De Chaves a Setúbal

07 de Setembro de 2016

Não se trata, nesta fase, de avaliar o padrão de jogo. Trata-se de lhe detectar já uma identidade. Para um treinador, esse é um dos factores mais importantes. Deixar sempre algo da sua “impressão digital”. Em três jornadas, vejo jogar este Chaves e já vejo ideias-base do jogo de Jorge Simão. Não querer ter a bola apoiada por natureza como forma de transição ofensiva, a intenção é de esticar rápido a profundidade nesse momento e apanhar as costas dos adversários. Já vejo muito do que era o Paços a época passada.

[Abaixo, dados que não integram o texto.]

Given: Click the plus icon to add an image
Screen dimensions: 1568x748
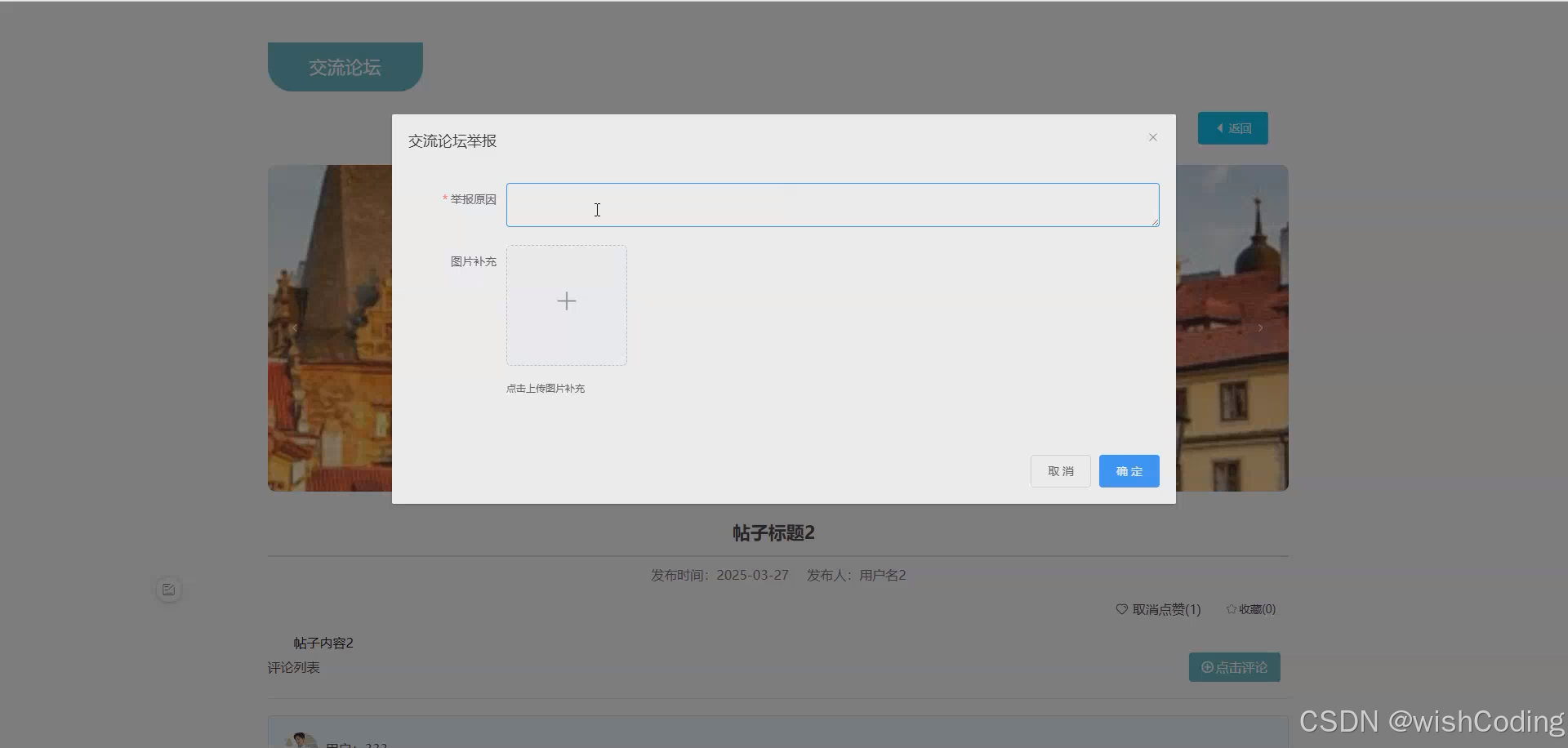Looking at the screenshot, I should 566,301.
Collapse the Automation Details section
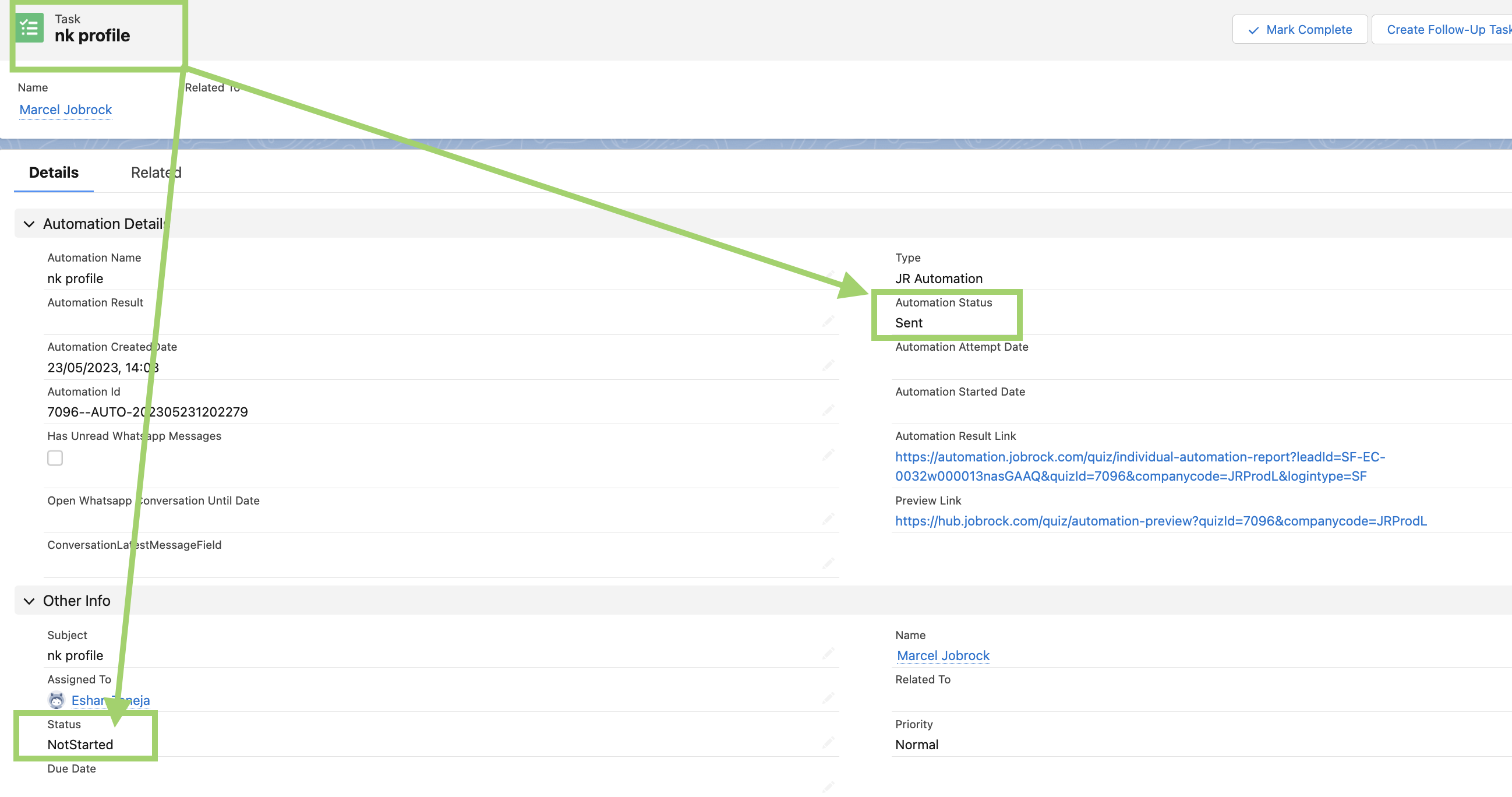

O jogo com o Nacional mostrou isso (alternando mais pelas características dos jogadores, sobretudo com Elhouni, mais de bola no pé). Na essência, mete verticalidade nas faixas (Perdigão-João Mário) e simplifica à frente da defesa com âncoras (Assis-Battaglia). Porém, o jogador que acho dar mesmo inteligência a esta equipa é outro. Com técnica e leitura: Braga. Aos 33 anos, percebeu como devia tratar o seu jogo (gerindo o esforço físico). Joga como terceiro médio ou segundo avançado e tem presença na zona de definição. Pode por vezes não fazer grandes jogos, mas quase sempre... pensa-os bem.

 

 

andreclaro

O V. Setubal de André Claro

O V. Setúbal entrou muito bem na época. Tal como o de Quim Machado a época passada. As equipas e forma de jogar são, porém, diferentes do que cada uma exibia nesta mesma fase. Couceiro procura mais jogar em ataque organizado. A entrada de Mikel (pode ser uma das revelações da época) dá mais coesão ao meio-campo. Um jogador, no entanto, permanece inalterável nos dois tempos, André Claro.

Já falei dele várias vezes e acho estranho clubes maiores não olharem para ele. Na formação do FC Porto era 9. Depois aprendeu a jogar a partir da ala. Em Setúbal mostra que sabe jogar bem a partir destes dois espaços (combina em trocas posicionais com Zé Manuel) porque sabe temporizar com a bola nos pés e depois tomar a melhor opção, passar ou rematar. Não sei como será a sua cabeça. Sei como é o seu jogo. E tal como falo de outro jogador em baixo, tem traços de inteligência. Não faz do jogo uma corrida de cem metros, mesmo que esteja metido num daqueles contra-ataques vertiginosos. Não, ele é quase sempre o jogador da pausa. E é desses que gosto de ver quando sinto que a velocidade por si só é apenas correr depressa. Muito diferente de jogar rápido.